Ryanair: Port przesiadkowy możliwy w Polsce
Ryanair chce mieć port przesiadkowy w Polsce - podaje "Rzeczypospolita". Miałby on się znaleźć w Modlinie, Krakowie lub Wrocławiu, lecz to kwestia raczej kilku lat niż miesięcy.
Reklama
Według "Rzeczypospolitej" Ryanair rozważa stworzenie na jednym z polskich lotnisk swojego centrum przesiadkowego w tej części Europy. Taki port przesiadkowy mógłby powstać we Wrocławiu, Krakowie lub w Modlinie. Na wszystkich tych lotniskach funkcjonują duże bazy irlandzkiego przewoźnika, położone w strategicznym miejscu. Faworytem przewoźnika ma być lotnisko w Modlinie, jednak do stworzenia tam bazy konieczna jest rozbudowa lotniska, którą obecnie blokuje PPL.
- Polska wyrasta na europejską potęgę gospodarczą, a dzięki strategicznemu położeniu ma wszelkie niezbędne cechy, by stać się także lotniczym pomostem między Wschodem a Zachodem – uważa cytowany przez "Rzeczpospolitą", Alexandre de Juniac, dyrektor generalny IATA.
Ryanair chciałby wykorzystywać swoją bazę w Polsce do łączenia tras z Europy Zachodniej i nowych w kierunkach takich jak Ukraina czy Kaukaz. Do tej pory irlandzka linia nie jest obecna na Wschodzie, choć w 2018 r. prawdopodobnie zadebiutuje na Ukrainie.
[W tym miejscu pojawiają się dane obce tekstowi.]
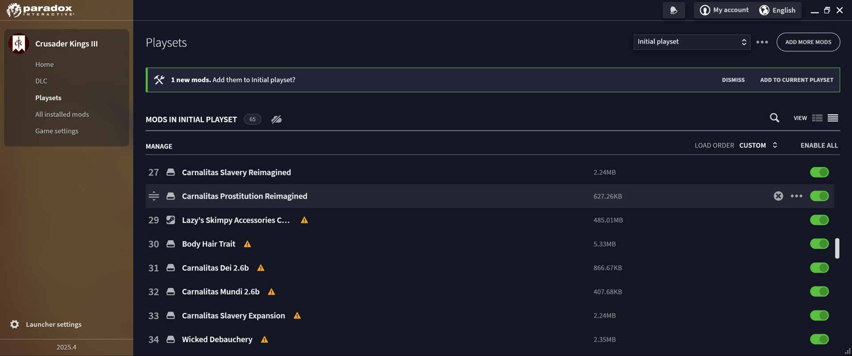The image size is (852, 356).
Task: Open Game settings in sidebar
Action: [x=57, y=131]
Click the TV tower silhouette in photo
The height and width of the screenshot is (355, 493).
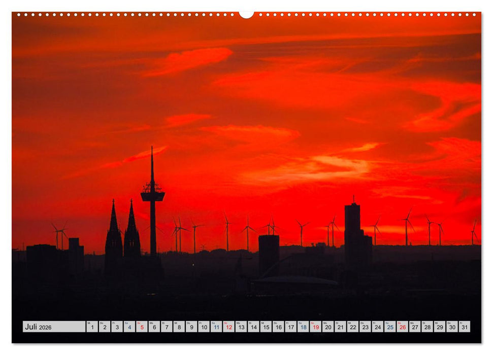(152, 193)

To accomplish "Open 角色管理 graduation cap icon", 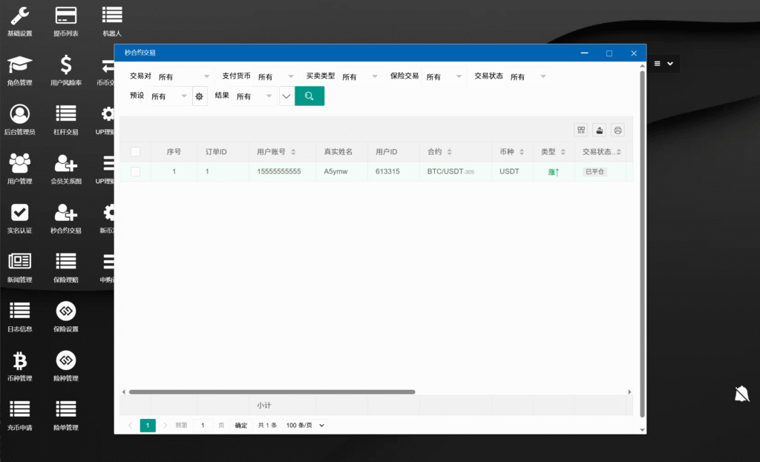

Lotnisko przesiadkowe w standardzie Ryanaira nie wiąże się z istotnymi dodatkowymi inwestycjami ze strony linii. Obecnie jej huby działają w Mediolanie-Bergamo i Rzymie-Fiumicino. Przewoźnik nawet nie zmienia jednak rozkładu lotów, aby zbudować prawdziwe fale przylotów i odlotów. Pasażerowie mają możliwość kupienia dwóch lotów na jednym bilecie z gwarantowaną przesiadką i transferem bagażu, ale często muszą długo czekać na drugie połączenie. W przypadku lotów poza strefę Schengen Ryanair niewątpliwie dla bezpieczeństwa wymagałby jeszcze dłuższego minimalnego czasu przesiadki.